Phi nodes currently don't have special node class, they are stored as
**node**. Destination vector contains a single destination value, source
vector contains 1 or more source values.
 
Psi nodes [[5], [6]](#references) also don't have a special node class
and stored as **node**. Source vector contains 3 values for each source
operand - the **value** of predicate, **value** of corresponding
PRED\_SEL field, and the source **value** itself.
 
### Indirect addressing
 
Special kind of values (VLK\_RELREG) is used to represent indirect
operands. These values don't have SSA versions. The representation is
mostly based on the [[2]](#references). Indirect operand contains the
"offset/address" value (value::rel), (e.g. some SSA version of the AR
register value, though after some passes it may be any value - constant,
register, etc), also it contains the maydef and mayuse vectors of
pointers to **value**s (similar to dst/src vectors in the **node**) to
represent the effects of aliasing in the SSA form.
 
E.g. if we have the array R5.x ... R8.x and the following instruction :
 
MOV R0.x, R[5 + AR].x
 
then source indirect operand is represented with the VLK\_RELREG value,
value::rel is AR, value::maydef is empty (in fact it always contain the
same number of elements as mayuse to simplify the handling, but they are
NULLs), value::mayuse contains [R5.x, R6.x, R7.x, R8.x] (or the
corresponding SSA versions after ssa\_rename).
 
Additional "virtual variables" as in [HSSA [2]](#references) are not
used, also there is no special handling for "zero versions". Typical
programs in our case are small, indirect addressing is rare, array sizes
are limited by max gpr number, so we don't really need to use special
tricks to avoid the explosion of value versions.
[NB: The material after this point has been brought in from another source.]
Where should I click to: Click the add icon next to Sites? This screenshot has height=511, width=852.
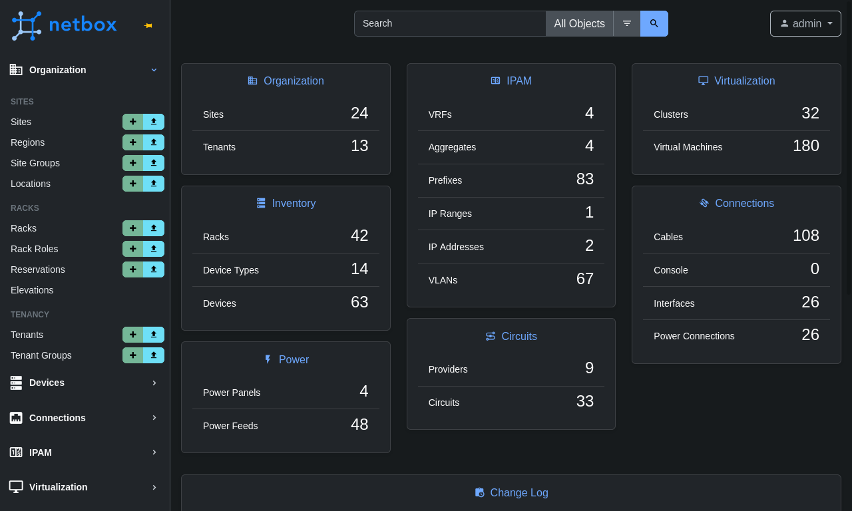(132, 122)
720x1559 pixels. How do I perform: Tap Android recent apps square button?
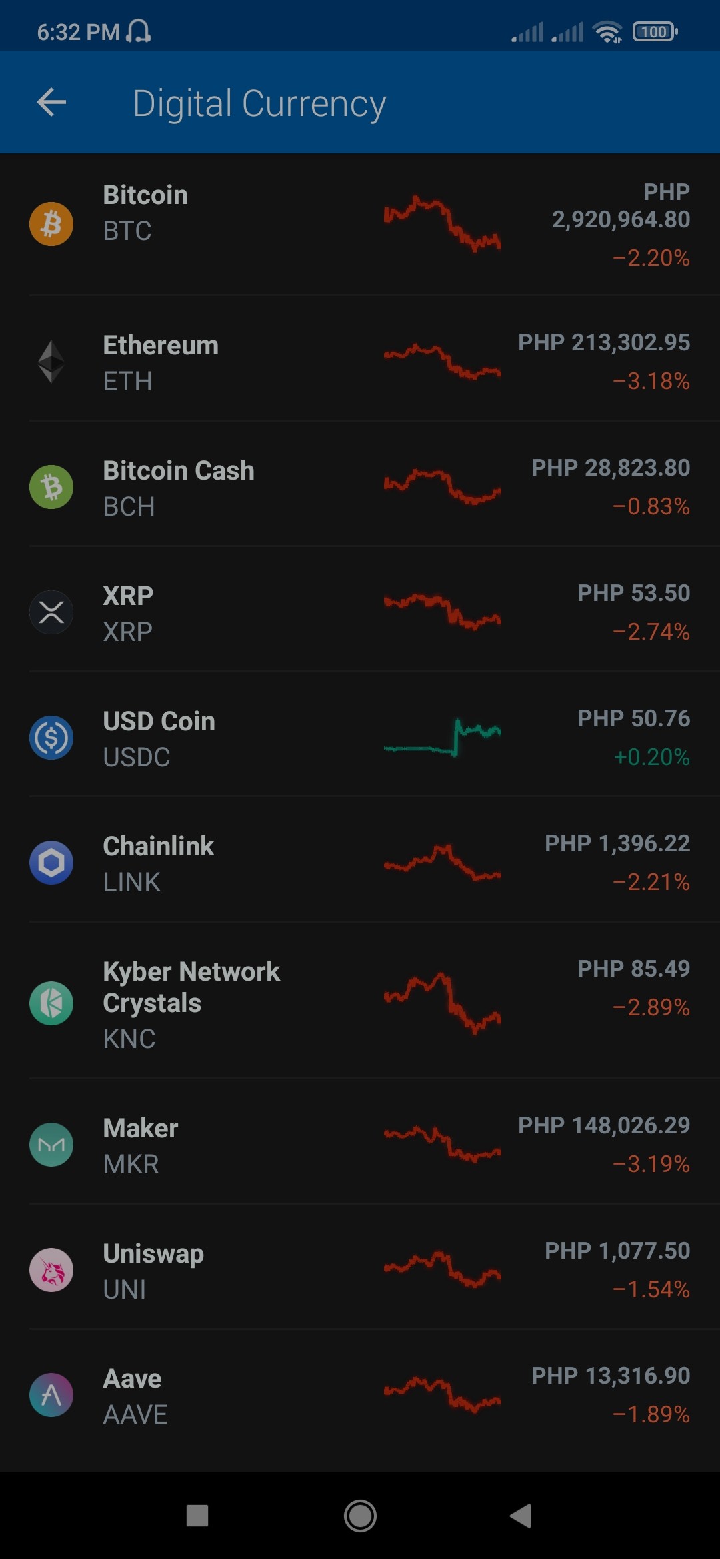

Also this allows more
precise liveness computation for array elements without modifications to
the algorithms.
 
With the following instruction:
 
MOV R[5+AR].x, R0.x
 
we'll have both maydef and mayuse vectors for dst operand filled with
array values initially: [R5.x, R6.x, R7.x, R8.x]. After the ssa\_rename
pass mayuse will contain previous versions, maydef will contain new
potentially-defined versions.
 
* * * * *
 
Passes
------
 
- **bc\_parser** - creates the IR from the source bytecode,
initializes src and dst value vectors for instruction nodes. Most
ALU nodes have one dst operand and the number of source operands is
equal to the number of source operands for the ISA instruction.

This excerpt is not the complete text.